# Source document:
==*==

[fun] CFG grammar parser - Programming @ 4-ch Archives

[fun] CFG grammar parser (8)

1 Name: #!/usr/bin/anonymous : 2008-04-14 11:22 ID:frY7udtC [Del]

http://en.wikipedia.org/wiki/Context-free_grammar
Post parsers in your language!

#include <stdio.h>
#include <stdlib.h>
#include <string.h>
#include <ctype.h>
#include <limits.h>

/* CFG grammar */

typedef struct {
    int c;
    const char *str;
} cfg_t;

int eval(const char *buf, const cfg_t *, char *res, size_t sz);

int main(void)
{

    char buf[BUFSIZ];
    char res[BUFSIZ];
    char *p, *s, *tmp;
    int ret;
    size_t n;
    const cfg_t cfg[26] = {
    {'A', "hello"},
    {'B', "world"},
    {'C', "A B"},
    {'D', "A D"}
    };

    while (fgets(buf, sizeof buf, stdin) != NULL) {

    if (*buf && buf[strlen(buf) - 1] == '\n')

==*==

# Recorded information:
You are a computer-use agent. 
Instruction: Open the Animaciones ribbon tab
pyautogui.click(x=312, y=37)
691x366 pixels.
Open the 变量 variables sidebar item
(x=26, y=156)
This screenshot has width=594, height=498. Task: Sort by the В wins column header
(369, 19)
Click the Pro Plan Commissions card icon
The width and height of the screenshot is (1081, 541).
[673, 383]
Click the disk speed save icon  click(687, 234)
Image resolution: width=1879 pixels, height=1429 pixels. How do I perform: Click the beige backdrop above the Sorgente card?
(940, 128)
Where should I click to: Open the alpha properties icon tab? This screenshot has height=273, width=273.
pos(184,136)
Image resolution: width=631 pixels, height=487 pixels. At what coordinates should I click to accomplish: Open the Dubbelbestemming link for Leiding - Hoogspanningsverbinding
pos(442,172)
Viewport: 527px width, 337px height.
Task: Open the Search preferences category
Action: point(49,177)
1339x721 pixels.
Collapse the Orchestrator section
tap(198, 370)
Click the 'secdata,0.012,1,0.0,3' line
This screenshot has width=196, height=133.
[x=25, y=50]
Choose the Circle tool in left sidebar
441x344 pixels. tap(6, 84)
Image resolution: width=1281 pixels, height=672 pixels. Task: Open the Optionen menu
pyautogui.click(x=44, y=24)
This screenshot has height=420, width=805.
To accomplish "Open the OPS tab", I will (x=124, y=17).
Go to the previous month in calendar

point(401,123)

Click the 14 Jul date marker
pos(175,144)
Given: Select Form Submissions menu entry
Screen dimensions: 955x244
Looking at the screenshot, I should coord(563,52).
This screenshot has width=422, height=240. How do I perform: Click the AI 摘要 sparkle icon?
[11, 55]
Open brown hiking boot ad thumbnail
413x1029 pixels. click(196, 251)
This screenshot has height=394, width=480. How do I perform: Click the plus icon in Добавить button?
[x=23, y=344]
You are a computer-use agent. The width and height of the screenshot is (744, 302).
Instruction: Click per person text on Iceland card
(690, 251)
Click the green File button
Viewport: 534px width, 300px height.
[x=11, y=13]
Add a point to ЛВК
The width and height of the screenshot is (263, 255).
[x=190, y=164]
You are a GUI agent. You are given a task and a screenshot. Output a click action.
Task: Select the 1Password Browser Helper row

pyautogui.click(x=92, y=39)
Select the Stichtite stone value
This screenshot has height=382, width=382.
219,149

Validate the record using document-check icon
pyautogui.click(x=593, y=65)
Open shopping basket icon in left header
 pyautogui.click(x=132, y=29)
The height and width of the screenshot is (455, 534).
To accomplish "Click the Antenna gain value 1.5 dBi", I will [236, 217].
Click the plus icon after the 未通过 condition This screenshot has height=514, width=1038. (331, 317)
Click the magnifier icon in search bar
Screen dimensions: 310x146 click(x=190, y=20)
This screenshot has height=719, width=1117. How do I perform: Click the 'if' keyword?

==*==

# Directions:
• a. Duplicate the passage of the CFG parser thread that starts at "[fun] CFG grammar parser - Programming" and ends at "in your language!".
• b. Go on with the CFG parser thread from the point where it stops.
The listing isn't needed for anything here.

# The results:
• a.
[fun] CFG grammar parser - Programming @ 4-ch Archives

[fun] CFG grammar parser (8)

1 Name: #!/usr/bin/anonymous : 2008-04-14 11:22 ID:frY7udtC [Del]

http://en.wikipedia.org/wiki/Context-free_grammar
Post parsers in your language!

• b.
        buf[strlen(buf) - 1] = 0;

    p = buf;
    s = res;
    n = 0;

    while ((ret = eval(p, cfg, s, BUFSIZ)) == 1) {
        printf("%lu ==> %s\n", (unsigned long) n, s);
        tmp = p;
        p = s;
        s = tmp;
        n++;
    }

    if (ret == -1)
        printf("'%s': expansion too big to fit in %d buf\n",
           p, BUFSIZ);
    else
        printf("result: '%s'\n", s);

    }

    if (ferror(stdin)) {
    perror("stdin");
    return EXIT_FAILURE;
    }

    return 0;
}

int eval(const char *buf, const cfg_t * cfg, char *res, size_t sz)
{

    size_t i;
    int done = 0;

    while (*buf != 0) {
    if (isupper((unsigned char) *buf)) {
        for (i = 0; i < 26; i++)
        if (*buf == cfg[i].c)
            break;
        if (i != 26) {
        done = 1;
        if (strlen(cfg[i].str) >= sz)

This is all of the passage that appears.